Wachstum, das Räume verändert

Dass Odda heute als Symbol einer norwegischen Outdoor-Bewegung gilt, hat einen nüchternen statistischen Untergrund. Nach Angaben von Statistics Norway registrierten die kommerziellen Beherbergungsbetriebe im Jahr 2025 rund 40,6 Millionen Gästeübernachtungen – ein Rekordwert. Die ausländischen Übernachtungen stiegen im Vergleich zum Vorjahr um 14 Prozent. Der Zuwachs verteilt sich über mehrere ikonische Landschaften: die Lofoten mit ihren Dörfern auf Stelzen, den Geirangerfjord als UNESCO-geschütztes Panorama, Preikestolen als vergleichsweise zugänglichen Aussichtspunkt und Tromsø als Ausgangspunkt für Nordlicht-Beobachtungen.
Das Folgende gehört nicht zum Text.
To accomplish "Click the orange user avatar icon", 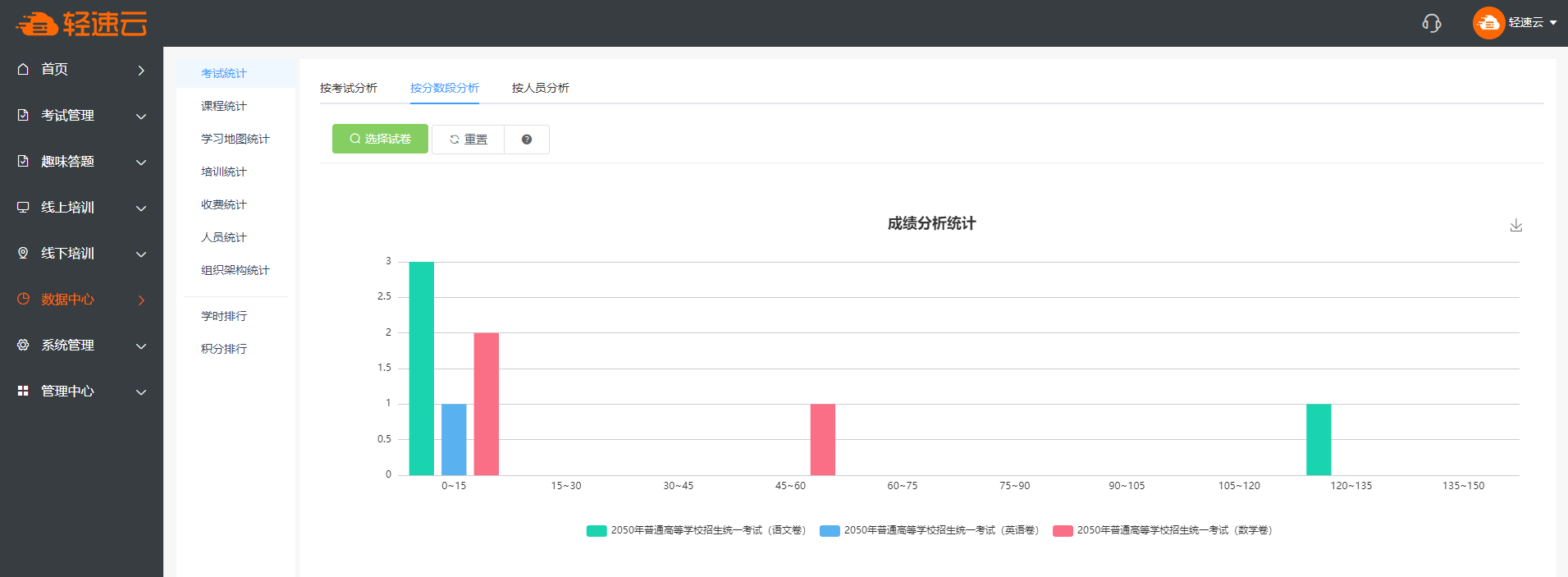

Eine stille Variante dieses Norwegen-Bildes zeigt sich derzeit an der Nordwestspitze von Moskenesøya, wo im Sommer das Licht der Mitternachtssonne über den Rorbuer steht und im Winter das Nordlicht hinter den Zackenbergen erscheint. Wie das Reiseportal Curly Tales berichtet, wurde am Ytresand Beach – weißer Sand, türkisfarbenes Wasser, Bergkulisse – kürzlich ein Heiratsantrag gestellt. Der Strand gilt als ruhigere Alternative zum bekannteren Kvalvika Beach.

Anpassung als Maßstab am Fjord

Die steigenden Gästezahlen verändern nicht nur Stege und Parkplätze, sondern auch die Spielregeln am Wasser. Wer in der Hochsaison am Ringedalsvatnet unterwegs ist, teilt den Weg mit Wanderern aus aller Welt. In Odda gehört es seit Langem zum Selbstverständnis der Einheimischen, sich früh auf den Weg zu machen, Stille zu respektieren und den Fels als Ort zu behandeln, der Geduld verlangt. Norwegens Fjorde lassen sich nicht im Vorbeigehen erleben; wer kommt, um zu angeln oder nur zuzusehen, findet die Bedingungen am klarsten dort, wo das eigene Tempo dem der Natur folgt.